# Task instructions
Rewrite the items below as a numbered list, from the line containing "For each provided word, return its midpoint in [X, Y]" through the last line, both included. Leave out blank lines.

* START Data for this exercise *

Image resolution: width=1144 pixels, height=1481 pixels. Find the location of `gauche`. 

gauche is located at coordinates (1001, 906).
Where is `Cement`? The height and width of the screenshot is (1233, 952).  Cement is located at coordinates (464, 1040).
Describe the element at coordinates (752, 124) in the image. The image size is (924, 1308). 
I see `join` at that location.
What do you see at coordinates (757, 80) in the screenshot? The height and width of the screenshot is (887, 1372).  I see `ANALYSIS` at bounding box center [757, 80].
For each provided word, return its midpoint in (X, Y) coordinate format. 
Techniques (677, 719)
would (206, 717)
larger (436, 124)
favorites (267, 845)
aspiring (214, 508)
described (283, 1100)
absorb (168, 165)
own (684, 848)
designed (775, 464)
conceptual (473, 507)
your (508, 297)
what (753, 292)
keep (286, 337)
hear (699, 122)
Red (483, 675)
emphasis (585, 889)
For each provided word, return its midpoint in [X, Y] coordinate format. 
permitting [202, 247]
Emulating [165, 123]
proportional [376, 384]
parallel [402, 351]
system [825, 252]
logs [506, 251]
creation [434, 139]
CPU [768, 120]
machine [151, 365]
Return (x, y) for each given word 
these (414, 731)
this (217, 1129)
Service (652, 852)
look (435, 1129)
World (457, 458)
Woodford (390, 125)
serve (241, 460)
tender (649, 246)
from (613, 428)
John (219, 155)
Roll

* END Data for this exercise *

# Response for this exercise
1. For each provided word, return its midpoint in [X, Y] coordinate format. 
2. permitting [202, 247]
3. Emulating [165, 123]
4. proportional [376, 384]
5. parallel [402, 351]
6. system [825, 252]
7. logs [506, 251]
8. creation [434, 139]
9. CPU [768, 120]
10. machine [151, 365]
11. Return (x, y) for each given word 
12. these (414, 731)
13. this (217, 1129)
14. Service (652, 852)
15. look (435, 1129)
16. World (457, 458)
17. Woodford (390, 125)
18. serve (241, 460)
19. tender (649, 246)
20. from (613, 428)
21. John (219, 155)
22. Roll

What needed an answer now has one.